# Depo-Provera (Birth Control) shot versus Birth Control Pills



## sorrwel (May 20, 2012)

Can anyone who has taken both or had experience with one chime in on what they think is the better option?


----------



## komorikun (Jan 11, 2009)

I heard a lot of people have problems with depo-provera and you can't just stop taking it to get rid of the side effects. It's in your system for months.

I recommend the IUD. I have the copper kind and it has worked out quite well. No hormones.

http://www.plannedparenthood.org/health-topics/birth-control/iud-4245.htm


----------



## tbyrfan (Feb 24, 2011)

Yeah, I've heard of a lot of people having problems with Depo-Provera, too. The biggest complaint seems to be weight gain.

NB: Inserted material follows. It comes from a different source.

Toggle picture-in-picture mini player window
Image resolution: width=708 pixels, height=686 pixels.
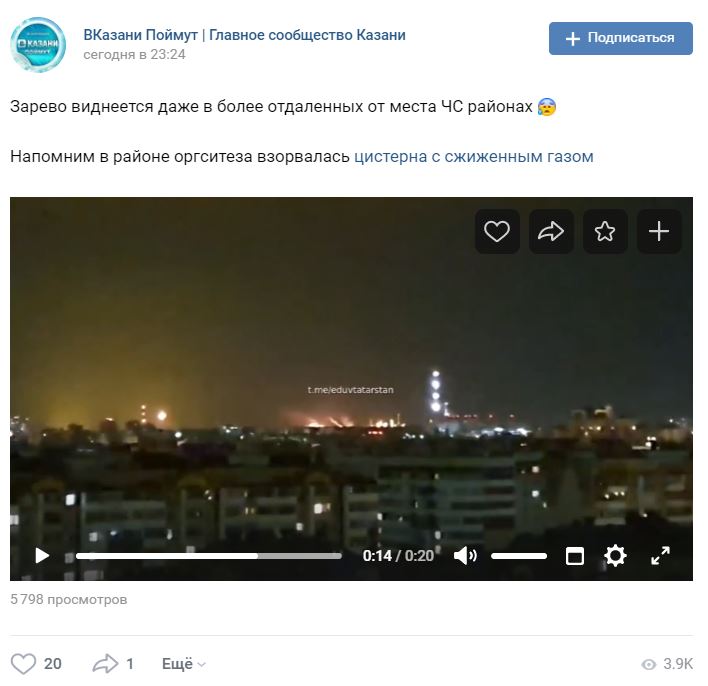(575, 555)
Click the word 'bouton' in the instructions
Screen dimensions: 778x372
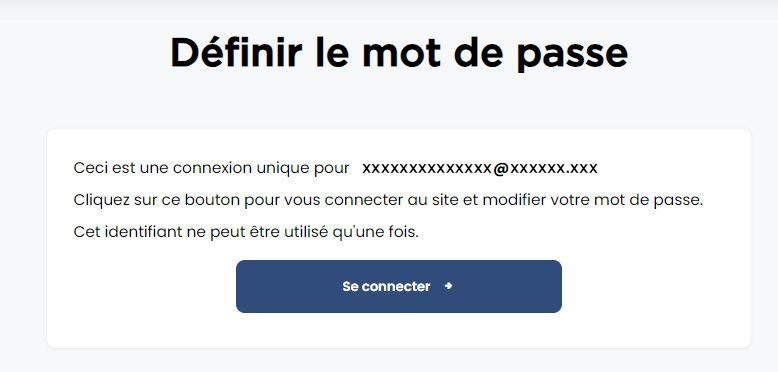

I'm taking Junel Fe 1.5/30, it's an estrogen/progestin combination pill. I've only been on one pack so far so I don't have too much experience, but so far it's been great. No side effects besides the occasional mild nausea in the morning. There was only one day in the first week where my nausea was pretty bad. I know a lot of other people on monophasic pills and they love them; getting the same amount of hormones every day instead of taking biphasic/triphasic pills seems to work better for more people. You just have to be religious about taking them at the same time every day.


----------



## catcharay (Sep 15, 2011)

I think long-term use of the pill could lead to melasma on the skin. My cuz has been on the pill for many years since teen hood, and now she is 30 and trying for a baby - she is not having any luck.


----------



## ames44 (Dec 19, 2012)

When I was 17, I was put on the Depo shot for about a year. I lost about 10 pounds and got some acne on my face, but was an emotional wreck. (Emotional issues could have been because of a number of things but I honestly think the Depo had a lot to do with it) I stopped taking the shot in college and gained the freshman 25... 

When I was 23, I went back on the shot, maybe hoping I would lose some weight. Definitely not the case. I gained 10 pounds everytime I got an injection (30 in total) and was definitely more of an emotional mess. I also spotted for a month straight. After the third injection I stopped because of the weight gain. A year later now, I have lost the weight I gained and am much happier on a low estrogen pill (ortho tri-cyclen lo). 

Hope this is somewhat helpful


----------



## soupbasket (Oct 24, 2012)

I was on Depo for about two years in my late teens, and I hated it. 

My emotional health was a completely unstable. I didn't experience any weight gain, but I was really active at the time. After getting off of it, I suffered from breakouts for ~ 1 year. 

I recommend using a different form of contraceptive.


----------



## meganmila (Jul 25, 2011)

Yeah I wouldn't want a shot at all hah. The pill works best for me so far. At first taking it you can get spotting..cause that is what I had and I thought it would never stop. But your body is just getting used to it...now I know exactly when my period ( withdrawal bleed...since you don't get a real period) will come and how long it would usually last. If you do decide the pill go for the ones that have 4 inactive pills instead of 7...cause you get shorter periods and for some lighter bleeds ( not for me though heh) You also mentioned in another thread about suicide thoughts and maybe PMDD...but talk to your doctor about it cause some pills help with that. Mine is supposed too but I don't have that.

I know of an awesome community with a lot of info about these things if you want a link.


----------